Text extract:
Landing zone with MOVED status
You will also receive an alert for the successful moving operation.
The landing zone is deleted after successfully moving files. The next time you view the zone list, it will no longer be displayed. To upload more files at a later time, you must create a new zone.
In case of a failure, the landing zone status is set to FAILED along with a
description of the encountered error. The operation is rolled back, with the
files returned to your landing zone and write access enabled. Similar to
validation errors, you can then fix the reported error and retry the moving
operation.
Landing zone status after failed moving
Hint
The exact list of files transferred from a landing zone to the sample data repository can be reviewed in the “extra data” modal for the related Landing Zone Move Timeline event. This information is currently available for project owners and delegates.
Zone Move Verification
If enabled on your SODAR instance by administrators, the files may still be verified after a successful landing zone move. This is done to double check file integrity once the data has been moved to their permanent storage position. This happens silently in the background and the results can be seen in the project timeline as a Zone Verify event. You can access your files while verification is running.
In the unlikely situation an issue is detected with the files, you will receive a UI alert and/or an email. This depends on how landing zone alerts have been have configured in your user profile.
Deleting Files
If you want to delete files from your landing zone before submitting it, due to
e.g. erroneous uploads, you must use the force flag -f in your iRODS
commands. Moving files to trash from landing zones is not permitted, they must
be permanently deleted. Example:
$ irm -f filename.txt
Landing Zone Deletion
You can delete any of your landing zones by clicking Delete Zone in the landing zone dropdown. After a confirmation dialogue, the landing zone along with all associated files in iRODS will be deleted.

Dataset excerpt:

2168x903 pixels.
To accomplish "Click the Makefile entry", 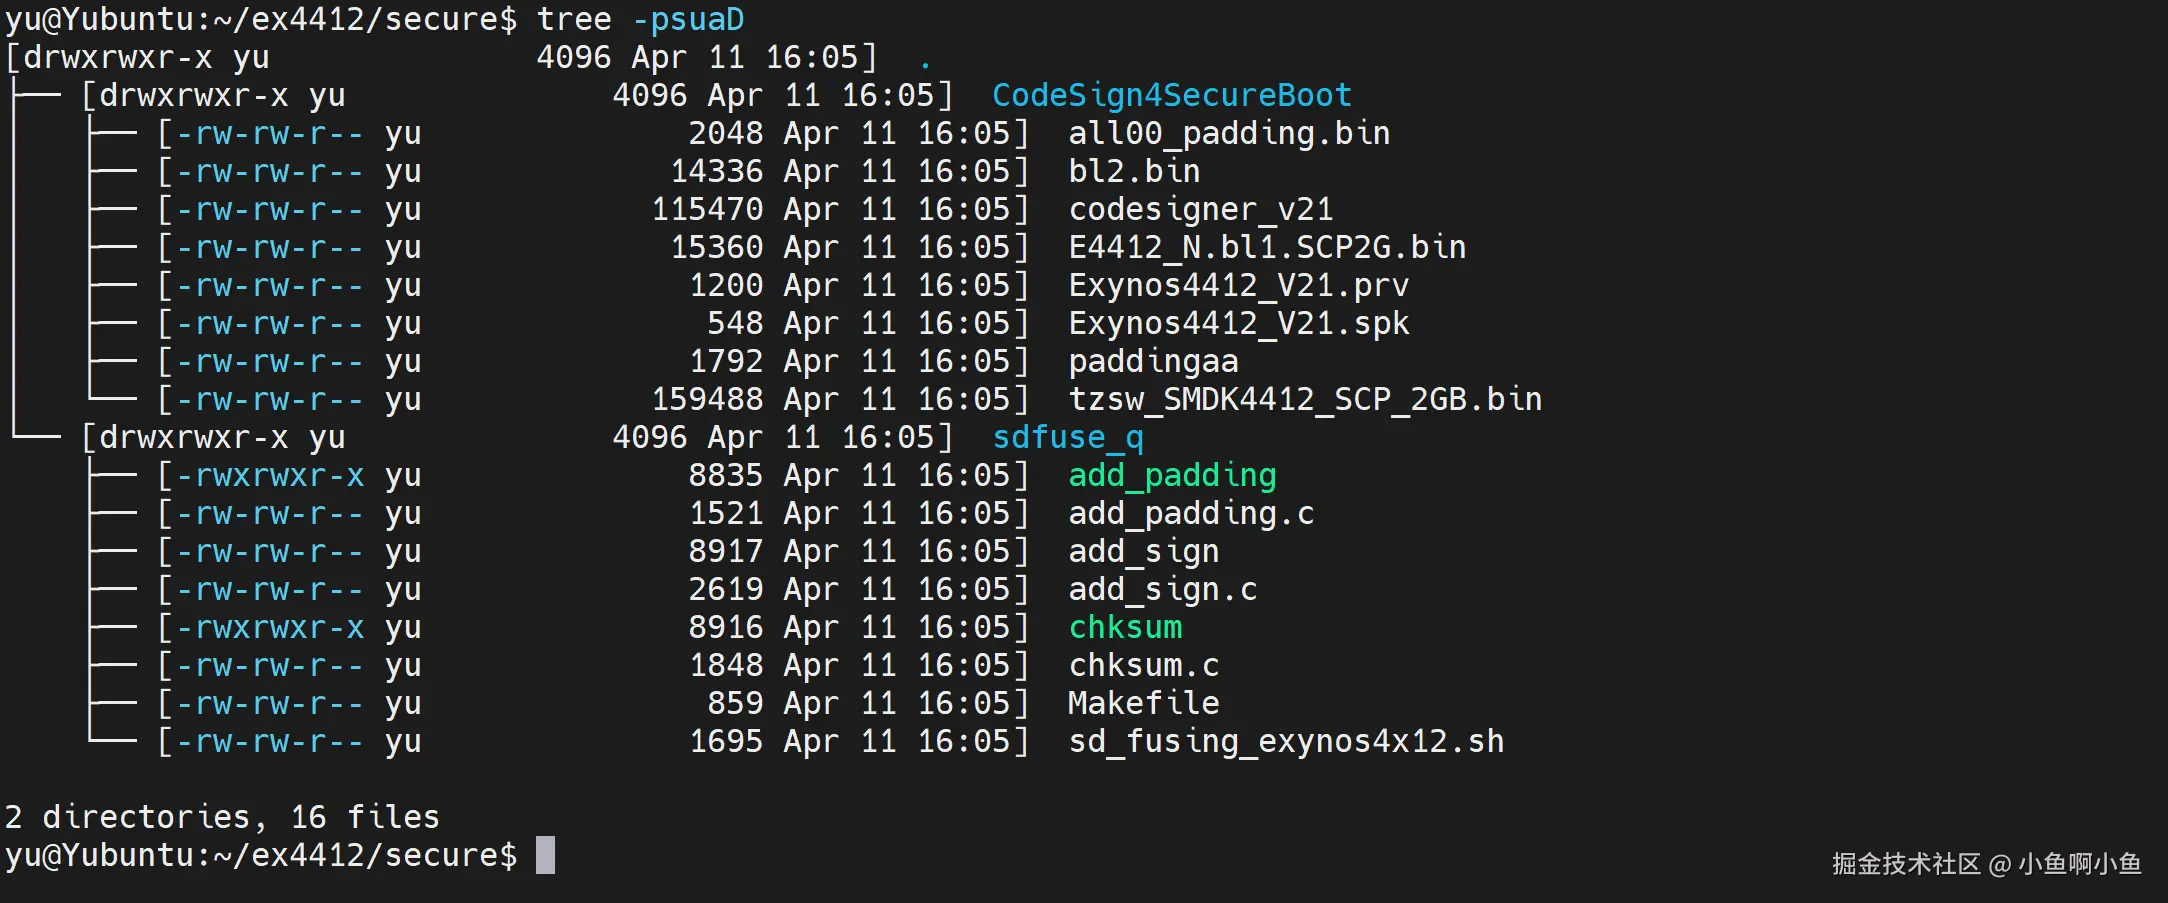I will (1143, 704).
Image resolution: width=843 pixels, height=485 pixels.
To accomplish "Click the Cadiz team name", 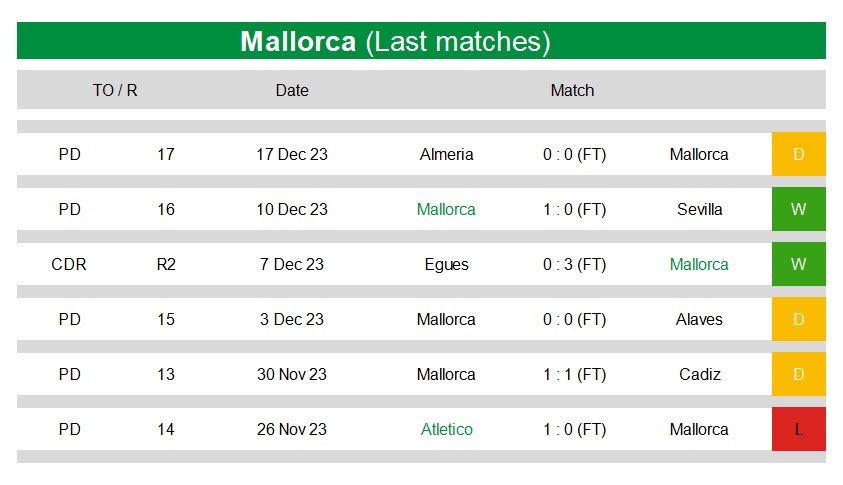I will pos(699,374).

Directive A:
According to the landing zone documentation, who can currently view the list of files transferred from a landing zone?
Directive B:
Write the next part of the landing zone documentation, picking up after its last sentence.
The listing has no connection to the landing zone documentation.

Result A:
Project owners and delegates.

Result B:
Warning
Deleting a landing zone can not be undone!
Hint
As with landing zone moving, the list of files deleted along with the landing zone can be seen in the “extra data” modal for the related timeline event. This information is currently available for project owners and delegates.
Landing Zone Reset
In some cases, issues in the server environment or network may cause the landing
zone to get stuck in a busy state. In such a case, the zone state can be reset
by an administrator. This will reset landing zone iRODS user access back to its
owner and the project owner group, as well as set its status as ACTIVE,
making the zone available for further actions.
This can be done from the zone dropdown in the SODAR UI under Reset Zone. Alternatively, the following management command can be used:
$ ./manage.py resetzone -z {ZONE_UUID}
As these actions require administrator access, you should contact the admins of your SODAR instance to request a reset.